Basic Solutions to Sorting Algorithms: BubbleSort

I think at some point very early in my coding journey I watched a video on the BubbleSort method that went completely over my head and just thought, “Nope. That’s not for me.”

However, after getting some coding and algorithm experience under my belt, I’ve realized that I should probably stop avoiding the sorting algorithms (including BubbleSort) and get some experience solving these problems before I get asked about them at a job interview.

So, if you, like me, are studying for technical interviews and want to learn how to solve a problem like BubbleSort, I hope my quick guide can make this process less intimating for you than it was for me!

What exactly do you mean by a sorting algorithm, Hope?

Great question.

In an interview setting, sorting generally refers to sorting an array of numbers for least to greatest.

(Side note: this would be the appropriate time to judge me for avoiding this problem for months)

Well, now that we’ve got that sorted (pun intended), let’s move on to the actually implementation of this problem.

The Solution: Nested For Loops (aka the much harder part)

**if you are worried about the runtime complexity of using two nested for loops, please read my note below**

The basic goal of BubbleSort is to find the largest element in an array and drag it over to the right-hand side.

To make this happen, we are going to need two nested for loops. The first for loop will be iterating over every element in the array. The second for loop, and this is probably the most complex part of the entire problem, will be iterating over a continuously shrinking array.

Why will the second for loop want to iterate over a shrinking array? Another great question.

The first time our second for loop runs, it will, like the outer loop, also iterate over every element in the array. In doing so, it will determine which element in our array is the largest and then it will send that element to end of our array (thus putting it in it’s correctly sorted place).

However, once we’ve found the largest number in our array and sorted it into it’s correct place, we no longer need to worry about that last (and largest) number. We can, therefore, shrink the window we are looking at to only include the unsorted elements of our array.

for (let i = 0; i < arr.length; i++) {
  for (let j = 0; j < (arr.length - i - 1); j++) {
    //our sorting mechanism will go here 
  }
}

Above, you can see the window of our second for loop getting shrunk on line two.

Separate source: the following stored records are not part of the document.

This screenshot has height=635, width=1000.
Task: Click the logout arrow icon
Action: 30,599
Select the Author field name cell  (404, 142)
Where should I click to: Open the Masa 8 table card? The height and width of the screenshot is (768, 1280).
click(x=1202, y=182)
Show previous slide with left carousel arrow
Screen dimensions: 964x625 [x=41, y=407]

By subtracting the value of i from arr.length, we ensure that for each iteration of our outer loop we are reducing the window size of our second loop.

Ultimately, every time we iterate through a window of elements, we will find the largest element amongst them, sort it to its correct place and be able to again shrink our window.

Whew.

In my opinion, understanding how our second for loop works is probably the hardest part of this solution, so now that you (hopefully) have some understanding on how that for loop is working we can move on to the much easier task of actually getting our numbers sorted.

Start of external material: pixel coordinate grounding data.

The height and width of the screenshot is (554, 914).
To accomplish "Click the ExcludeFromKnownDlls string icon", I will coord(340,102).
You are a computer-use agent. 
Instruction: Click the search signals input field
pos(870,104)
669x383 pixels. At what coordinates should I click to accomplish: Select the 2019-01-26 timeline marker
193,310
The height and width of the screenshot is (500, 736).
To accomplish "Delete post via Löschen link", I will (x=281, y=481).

The Solution: Sorting (aka the much easier part)

Basically, to sort the elements, we will need to do two things.

1. We will look at the current element, ask if that element is larger than the element in front of it, and
2. if it is, swap the two elements.

The first step will be accomplished by a boolean statement comparing the values of the two elements (ex: arr[j] > arr[j+1]).

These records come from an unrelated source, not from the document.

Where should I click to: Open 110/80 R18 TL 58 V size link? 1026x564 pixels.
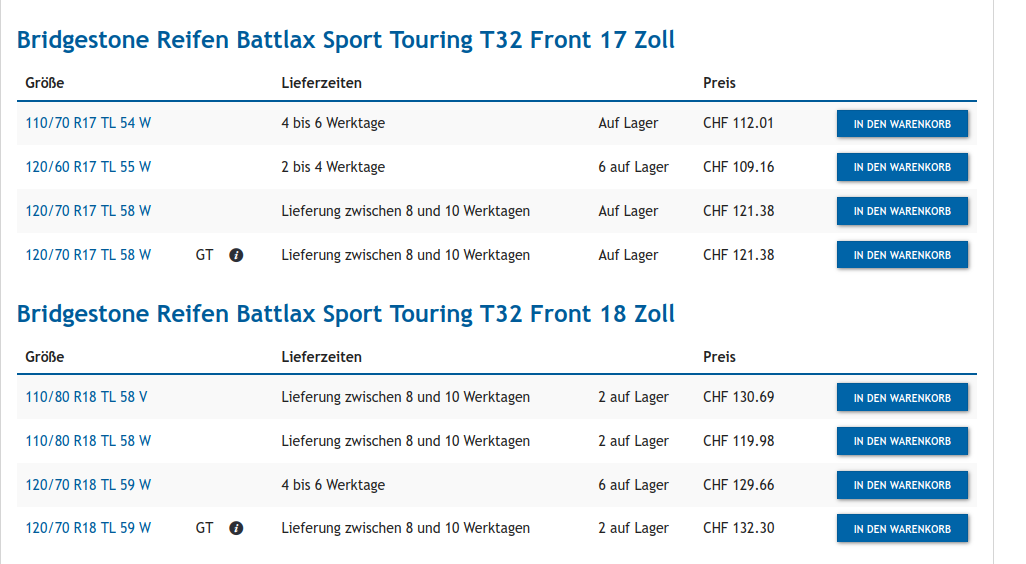click(86, 397)
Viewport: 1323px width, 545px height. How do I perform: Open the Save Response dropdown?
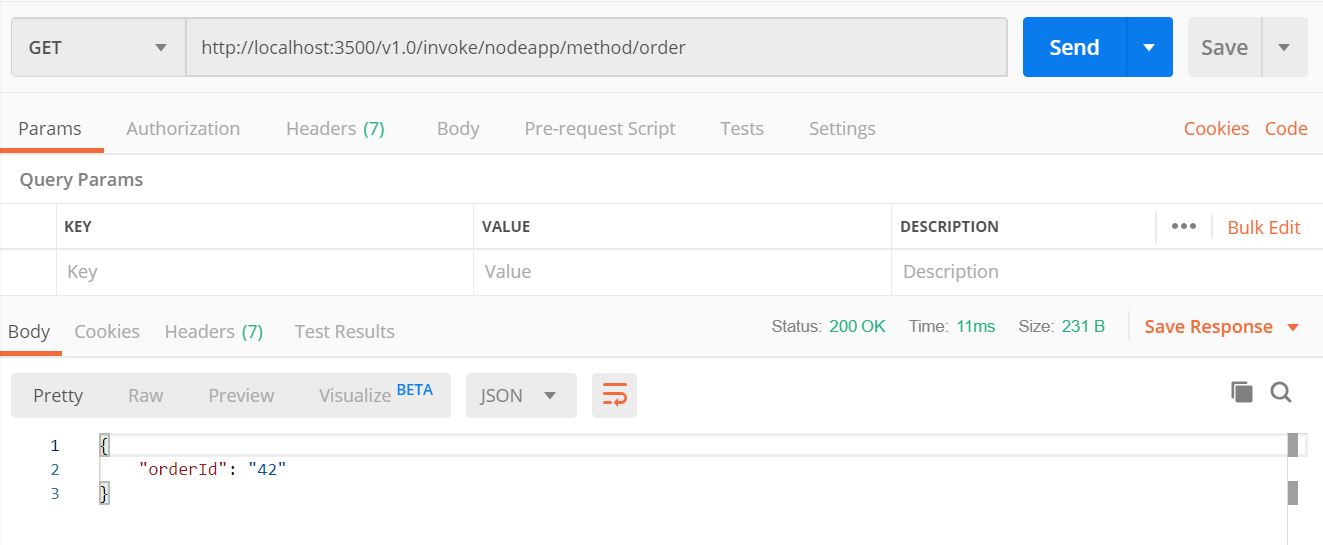point(1221,327)
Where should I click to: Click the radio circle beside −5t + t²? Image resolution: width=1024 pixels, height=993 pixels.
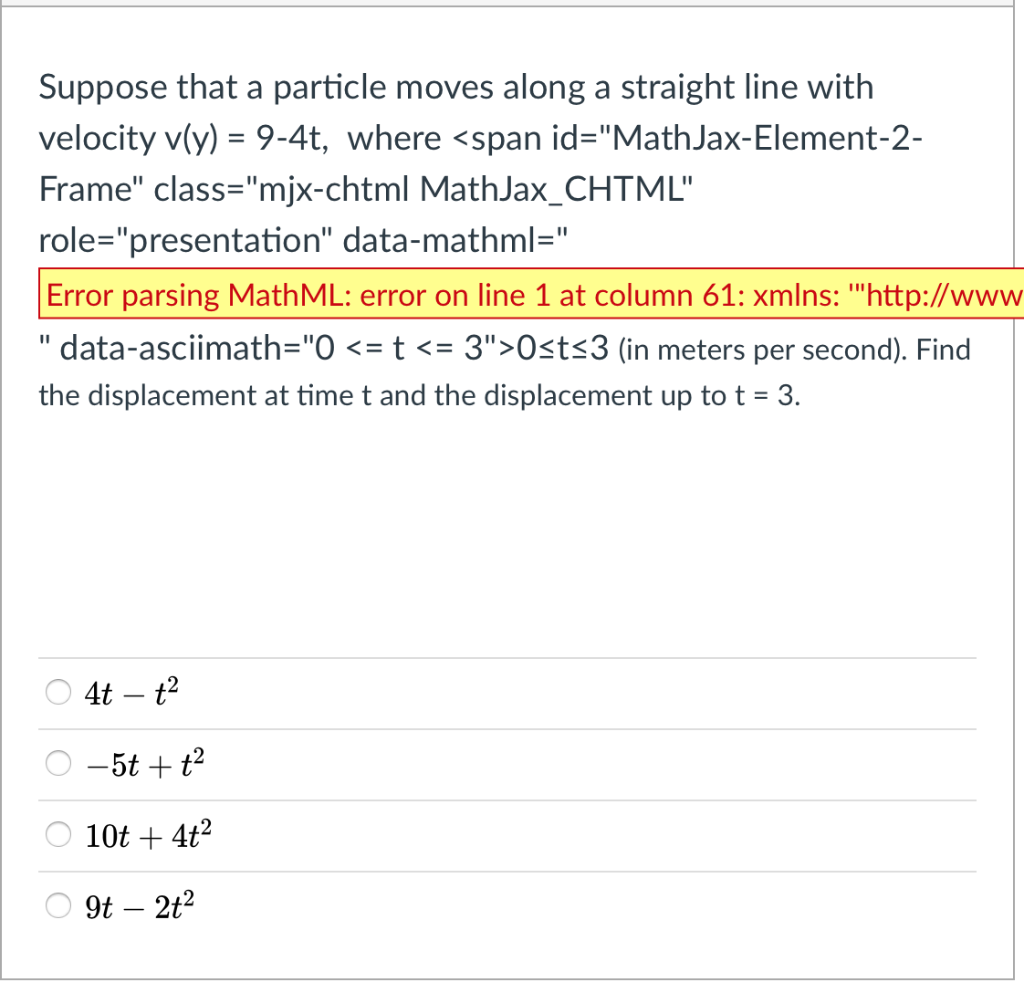[57, 762]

If that conditional statement is true, we can then move onto step two and swap the two elements. In order to do so, , we will make use of a new variable that I called smaller. Smaller will get assigned the value of the (you guessed it) smaller element (ex: arr[j+1]).

Once we’ve stored this value, we will then be able to reassign that elements original index to our larger element (ex: arr[j]).

After doing so, since we smartly thought to store the value of our second element in “smaller”, we can similarly reassign the spot our larger element had in our array to our smaller element.

This may seem like a lot, but it’s much more basic in practice:

let smaller = arr[j+1]
arr[j+1] = arr[j]
arr[j] = smaller

The Solution: Putting It All Together

Now that we understand the two major components of our BubbleSort solution, here is how they work together:

function bubbleSort(arr) {
  for (let i = 0; i < arr.length; i++) {
    for (let j = 0; j < (arr.length - i - 1); j++) {
      if (arr[j] > arr[j+1]) {
        let smaller = arr[j+1]
        arr[j+1] = arr[j]
        arr[j] = smaller
      }
    }
  }
  return arr
}

Hopefully, you found this walkthrough helpful and have a better understanding on how to implement a solution to this problem (or one like it!) on your own. Solving algorithms takes practice, so if you are feeling a little lost or overwhelmed, just keep practicing and I know you will get the hang of it soon!

A Note on BubbleSort

I mentioned above that I was going to discuss the runtime complexity of this BubbleSort solution. The reality is that BubbleSort has a high worst case runtime of n² meaning that it will never be a practical algorithm for sorting large data sets (though it’s still great to use on smaller data sets!).

Ultimately, BubbleSort is a great practice problem for those of us beginning to study algorithms regardless of this runtime complexity, so don’t get too bogged down in how slow/ineffective this algorithm can potentially be!

BubbleSort is great!